→ Passage to read

· · · ·

HTML Strip of comments, whitespace and crap

As you develop your super-high-power web site, you may find that over the years pages become saturated with comments and formatting whitespace, designed to improve your personal readability. Well, those spaces can account for an extra 20% of transmission cost… even with gzip compression. So here are some PHP routines that I wrote for StudentsReviewto strip the unnecessary content, while respecting scripts, stylesheets, and necessary whitespace.

Basically, after we “protect” the script|styles there are space ignoring tags (like <tr> …spaces… <td>), which can be cleaned. As always, there’s room to eek out a little more, but this takes care of 98% of it.

In PHP:

// (c) Beracah Yankama for StudentsReview
// beracah mit edu  beracah@studentsreview.com
// www.StudentsReview.com

// Grab the buffer  (make sure to start capture with ob_start)
$buffer = ob_get_contents();
// Grab the buffer
$buffer = ob_get_contents();

// Stop buffering
ob_end_clean();

// now clean the html of excess whitespace and comments.
// (can greatly reduce space/traffic usage)

// first protect our style/script <!--
$buffer = preg_replace("/(<(style|script)[^>]*>)\s*<!--/is","\\1 P<<!!--P",$buffer);
// what we really want to do is remove and protect all style & script, and reinsert at end.

$buffer = preg_replace('/<!--(.+?)-->/s',"",$buffer);   // this will strip all style/script in <!-- tags...

// restore the script.
$buffer = preg_replace("/P<<!!--P/is","<!-- ",$buffer);

$buffer = preg_replace("/[\n\r][\n\r]+/s","\n",$buffer);

// try to remove excess space between tags
$buffer = preg_replace('/>[\n\r\t\s]+</',"> <",$buffer);

// remove excess space within tag content
$buffer = preg_replace('/(<[^>]+>)[\n\r\t\s]+([^\n\r\t]+)[\n\r\t\s]+(<\/[^>]+>)/',"$1 $2 $3",$buffer);

// space ignoring tags
$spc_ign_tags = "body|div|form|head|html|input|link|meta|option|script|select|style|table|td|title|tr|textarea";
$buffer = preg_replace("/(<\/?($spc_ign_tags)[^>]*>)[\\n\\r\\t\\s]+(<\/?($spc_ign_tags)[^>]*>)/i","$1$3",$buffer);
// do it again to catch all of the position shifted ones.  (twice = that's all that's necessary).
$buffer = preg_replace("/(<\/?($spc_ign_tags)[^>]*>)[\\n\\r\\t\\s]+(<\/?($spc_ign_tags)[^>]*>)/i","$1$3",$buffer);

// send to user before we add variable persistence.
echo $buffer;

Alternatively, you can use our Apache perl Stripper.pm module:

Anyway, there’s lots of code online about stripping whitespaces from HTML, but few of them embed knowledge of “whitespace respecting” renderable tags. For instance, a whole line of whitespaces _____________ can be removed, but what about all those tabs and spaces between tags that never appear?

· · · ·

Reproduce the part of the article on stripping HTML whitespace that begins at the words "As you develop" and stops after "of 98% of it.". The listing after this point has no connection to the article above.

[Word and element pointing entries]
· · · ·

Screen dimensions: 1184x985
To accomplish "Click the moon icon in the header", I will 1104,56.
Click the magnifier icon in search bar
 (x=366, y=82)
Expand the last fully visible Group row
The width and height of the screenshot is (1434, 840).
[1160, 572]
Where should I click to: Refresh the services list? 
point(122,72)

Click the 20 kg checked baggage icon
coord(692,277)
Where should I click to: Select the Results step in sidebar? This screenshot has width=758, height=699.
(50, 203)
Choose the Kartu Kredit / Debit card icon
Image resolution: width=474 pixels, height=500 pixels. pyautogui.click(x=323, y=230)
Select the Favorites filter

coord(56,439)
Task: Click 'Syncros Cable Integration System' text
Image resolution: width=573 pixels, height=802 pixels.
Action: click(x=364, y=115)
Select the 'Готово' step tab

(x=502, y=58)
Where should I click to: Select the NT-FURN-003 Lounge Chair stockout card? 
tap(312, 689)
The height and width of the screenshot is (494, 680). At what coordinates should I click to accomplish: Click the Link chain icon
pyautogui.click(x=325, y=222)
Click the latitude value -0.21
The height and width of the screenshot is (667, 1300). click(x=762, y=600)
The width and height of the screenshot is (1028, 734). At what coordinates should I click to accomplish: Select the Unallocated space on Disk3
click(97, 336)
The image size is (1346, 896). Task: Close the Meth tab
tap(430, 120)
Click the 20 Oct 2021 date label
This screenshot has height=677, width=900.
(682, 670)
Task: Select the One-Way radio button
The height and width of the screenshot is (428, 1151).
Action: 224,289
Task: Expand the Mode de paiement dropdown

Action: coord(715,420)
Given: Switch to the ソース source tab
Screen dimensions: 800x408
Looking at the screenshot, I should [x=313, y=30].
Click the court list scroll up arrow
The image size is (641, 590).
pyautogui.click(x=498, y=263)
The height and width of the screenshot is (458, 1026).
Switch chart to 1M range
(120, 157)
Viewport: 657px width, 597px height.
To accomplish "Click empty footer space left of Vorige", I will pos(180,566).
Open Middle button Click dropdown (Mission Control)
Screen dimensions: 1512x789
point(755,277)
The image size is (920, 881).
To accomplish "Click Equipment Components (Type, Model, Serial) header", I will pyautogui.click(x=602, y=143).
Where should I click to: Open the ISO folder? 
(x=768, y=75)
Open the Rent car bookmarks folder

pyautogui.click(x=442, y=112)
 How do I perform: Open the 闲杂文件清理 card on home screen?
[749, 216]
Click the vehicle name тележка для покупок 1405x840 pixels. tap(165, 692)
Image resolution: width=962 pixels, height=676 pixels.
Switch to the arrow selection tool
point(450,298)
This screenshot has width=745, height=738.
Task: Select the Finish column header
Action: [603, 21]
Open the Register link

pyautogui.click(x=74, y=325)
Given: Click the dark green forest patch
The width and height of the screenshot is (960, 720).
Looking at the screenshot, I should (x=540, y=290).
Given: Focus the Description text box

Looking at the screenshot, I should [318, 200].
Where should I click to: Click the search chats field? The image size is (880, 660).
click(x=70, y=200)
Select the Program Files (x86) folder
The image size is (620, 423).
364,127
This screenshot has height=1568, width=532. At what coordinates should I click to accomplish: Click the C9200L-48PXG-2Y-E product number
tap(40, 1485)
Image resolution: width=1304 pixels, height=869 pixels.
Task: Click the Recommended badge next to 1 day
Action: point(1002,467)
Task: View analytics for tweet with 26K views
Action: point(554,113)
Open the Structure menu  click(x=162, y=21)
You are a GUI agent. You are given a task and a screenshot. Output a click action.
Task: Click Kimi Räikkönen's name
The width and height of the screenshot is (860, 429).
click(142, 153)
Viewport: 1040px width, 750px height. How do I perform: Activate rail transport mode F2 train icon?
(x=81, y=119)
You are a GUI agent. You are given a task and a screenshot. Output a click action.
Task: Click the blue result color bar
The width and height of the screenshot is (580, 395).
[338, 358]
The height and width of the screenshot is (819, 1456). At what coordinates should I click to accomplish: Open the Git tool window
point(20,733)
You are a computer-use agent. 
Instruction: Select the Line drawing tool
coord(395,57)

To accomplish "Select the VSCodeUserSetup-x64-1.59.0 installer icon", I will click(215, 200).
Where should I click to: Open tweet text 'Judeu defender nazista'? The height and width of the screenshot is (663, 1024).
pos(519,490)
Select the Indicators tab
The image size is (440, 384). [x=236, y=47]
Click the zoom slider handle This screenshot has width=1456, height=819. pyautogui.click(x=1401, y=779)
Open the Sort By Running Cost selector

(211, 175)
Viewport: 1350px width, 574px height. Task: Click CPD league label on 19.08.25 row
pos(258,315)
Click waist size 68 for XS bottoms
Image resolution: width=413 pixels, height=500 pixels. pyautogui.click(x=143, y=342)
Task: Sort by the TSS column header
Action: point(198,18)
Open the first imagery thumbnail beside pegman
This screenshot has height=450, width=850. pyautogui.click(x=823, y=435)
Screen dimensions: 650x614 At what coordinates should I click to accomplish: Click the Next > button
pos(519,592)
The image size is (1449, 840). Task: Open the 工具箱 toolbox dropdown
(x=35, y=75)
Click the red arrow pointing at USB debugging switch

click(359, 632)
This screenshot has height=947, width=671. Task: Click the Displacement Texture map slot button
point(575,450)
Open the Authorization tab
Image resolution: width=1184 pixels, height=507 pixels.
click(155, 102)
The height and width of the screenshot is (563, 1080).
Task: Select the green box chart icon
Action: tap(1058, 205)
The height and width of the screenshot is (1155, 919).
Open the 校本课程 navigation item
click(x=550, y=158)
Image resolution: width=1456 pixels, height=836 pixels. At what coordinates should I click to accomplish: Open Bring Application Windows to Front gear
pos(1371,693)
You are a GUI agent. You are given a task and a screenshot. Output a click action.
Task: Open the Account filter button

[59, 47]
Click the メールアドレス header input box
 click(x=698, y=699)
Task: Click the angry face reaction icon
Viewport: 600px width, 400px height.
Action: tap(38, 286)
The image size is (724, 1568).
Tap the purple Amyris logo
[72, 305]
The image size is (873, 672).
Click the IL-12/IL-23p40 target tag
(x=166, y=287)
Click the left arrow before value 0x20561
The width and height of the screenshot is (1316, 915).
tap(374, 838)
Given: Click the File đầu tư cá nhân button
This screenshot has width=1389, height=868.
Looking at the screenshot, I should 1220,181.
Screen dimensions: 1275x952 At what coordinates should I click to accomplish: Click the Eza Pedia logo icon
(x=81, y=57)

· · · ·

→ Output below
As you develop your super-high-power web site, you may find that over the years pages become saturated with comments and formatting whitespace, designed to improve your personal readability. Well, those spaces can account for an extra 20% of transmission cost… even with gzip compression. So here are some PHP routines that I wrote for StudentsReviewto strip the unnecessary content, while respecting scripts, stylesheets, and necessary whitespace.

Basically, after we “protect” the script|styles there are space ignoring tags (like <tr> …spaces… <td>), which can be cleaned. As always, there’s room to eek out a little more, but this takes care of 98% of it.